Sally hat auf dem Hof übernachtet und kam in die Küche.

 

… Auf dem Tisch standen ein Teller, eine Tasse und eine abgedeckte Schüssel. Eine Teekanne daneben. Es sah alles sauber und aufgeräumt aus. Sally setzte sich auf die Bank, die an der Wand entlanglief und von der aus man durch die Tür auf den Hof sehen konnte. Sie nahm den Teller von der Schüssel. Klein geschnittenes Obst. Apfel. Birne. Kiwi. Ein paar Nüsse dazwischen. Und Honig. Man konnte ihn riechen. Zögernd deckte sie die Schüssel wieder ab…. (S. 15)

 

… Sie nahm wieder den Teller von der Schüssel, klaubte mit den Fingern ein Stück Birne heraus und steckte es in den Mund.
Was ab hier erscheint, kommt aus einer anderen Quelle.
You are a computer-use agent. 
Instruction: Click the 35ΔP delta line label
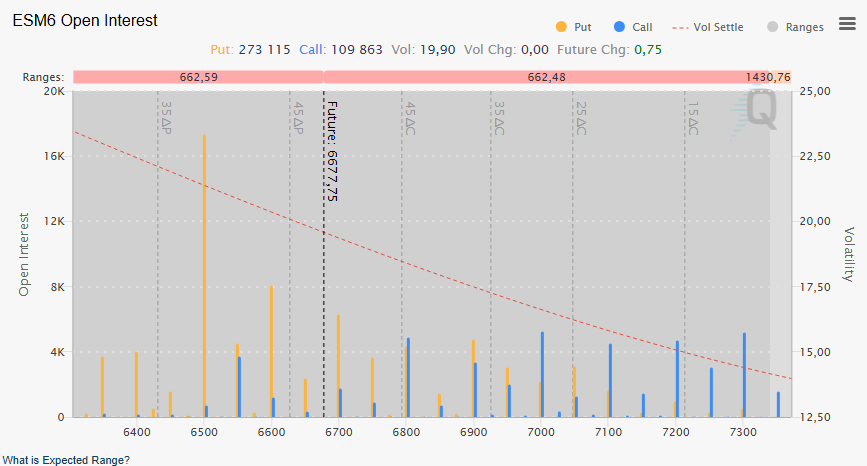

Sie schmeckte süß und nach einem sanften Gewürz, das Sally nicht kannte. Sie fragte sich, ob es die Birne war oder ob Liss den Obstsalat gewürzt hatte. Sie nahm ein Stück Apfel. Der schmeckte ganz anders, und sie probierte die Birne noch einmal. … die Birne schmeckte besonders. … (S.16)

 

Liss nimmt Sally, wie sie ist. Sie stellt keine Fragen, erwartet aber, dass Sally mit anpackt, wenn sie bleiben will.

 

Die beiden Frauen kommen sich einander näher. Und ganz langsam und sehr behutsam entfalten sich ihrer beider Leben voreinander – die Verletzungen, die unerfüllten Erwartungen und die immerwährende Suche nach den Menschen, die man liebt.

 

… Sally murmelte einen Morgengruß und setzte sich auf die Bank. Sie streckte die Hand nach der Teekanne aus, aber Liss war schneller und reichte sie ihr. Liss hatte einen Verband um den linken Unterarm, nicht durchgeblutet, aber an 3 Stellen rötlich, länglich durchschimmernd. Sally erkannte sofort, was es war, weil sie es bei sich selbst so oft gesehen hatte.

 

… Was sollte das? War das so eine Art …was war das? Wie krank war das? Wollte sie … „Ey!“, sagte sie laut. „Ey, was … was soll … was ist das für ein Scheiß? Machst du einen auf…“ Sie wusste nicht, was es war. Sie deutete auf Liss Arm.

 

Findest du das irgendwie witzig oder was? … Ist das … was soll die Scheiße? Wiederholte sie, weil ihr die Worte fehlten. Liss hatte die Zeitung hingelegt. Sie strich sich mit der rechten Hand leicht über den Verband.

 

„Ich wollte wissen, wie es ist“, sagte sie ruhig. „Ich konnte mir das nicht vorstellen … ich wollte wissen, wie es sich anfühlt.“… (S. 69)

 

Liss und Sally sind zwar grundverschieden, aber sie entdecken auch immer mehr Gemeinsamkeiten, durch die sie Verständnis füreinander entwickeln. Nach und nach, offenbart sich dem Leser das ganze Leid, das durch festgefahrene, gesellschaftliche Strukturen und Erwartungen ausgelöst wird.

 

Es ist ein sehr lesenswerter Roman, realistisch und hoffnungsvoll. Seite um Seite versteht man Liss und Sally mehr, wir lernen sie kennen. Und wir erleben wie zwischen ihnen Nähe entsteht. Das Buch berührt unser Herz, es macht Mut, wir erleben das Zulassen von Nähe, es macht nachdenklich, es wärmt von innen. Ich hoffe, Ihr habt genauso viel Freude beim Lesen, wie ich es hatte.